Background: Idiopathic multicentric Castleman disease (iMCD) is a hematologic illness involving cytokine-induced lymphoproliferation, systemic inflammation, cytopenias, and life-threatening multi-organ dysfunction. The molecular underpinnings of interleukin-6 (IL-6) blockade–refractory patients remain unknown; no targeted therapies exist.
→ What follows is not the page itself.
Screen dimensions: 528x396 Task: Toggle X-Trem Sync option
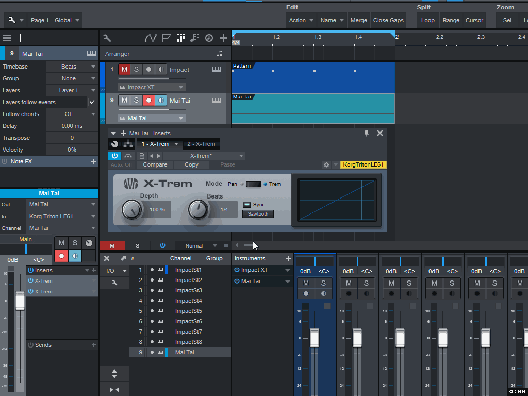247,205
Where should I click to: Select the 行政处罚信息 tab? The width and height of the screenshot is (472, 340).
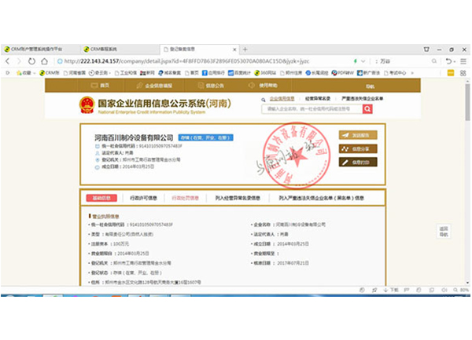[x=185, y=198]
In this study, we searched for therapeutic targets in IL-6 blockade–refractory iMCD patients with the thrombocytopenia, anasarca, fever/elevated C-reactive protein, reticulin myelofibrosis, renal dysfunction, organomegaly (TAFRO) clinical subtype.
Methods: Serum and plasma were isolated for iMCD-1 following standard protocols, stored at –80°C, and shipped overnight on dry ice to Myriad RBM (serum) and SomaLogic, Inc. (plasma) for analysis. Proteomic quantifications were performed in accordance with previously published methods for Myriad RBM Discovery MAP v.3.3, a multiplex immunoassay that quantifies the levels of 315 analytes, and a previous version of SomaLogic SomaScan, a modified DNA-aptamer approach that quantifies 1129 analytes (the current version of SomaScan quantifies over 7,000 analytes).
Results: Studies of 3 IL-6 blockade–refractory iMCD cases revealed increased CD8+ T cell activation, VEGF-A, and PI3K/Akt/mTOR pathway activity. Administration of sirolimus substantially attenuated CD8+ T cell activation and decreased VEGF-A levels. Sirolimus induced clinical benefit responses in all 3 patients with durable and ongoing remissions of 66, 19, and 19 months.
Conclusion: This precision medicine approach identifies PI3K/Akt/mTOR signaling as the first pharmacologically targetable pathogenic process in IL-6 blockade–refractory iMCD. Prospective evaluation of sirolimus in treatment-refractory iMCD is planned (NCT03933904).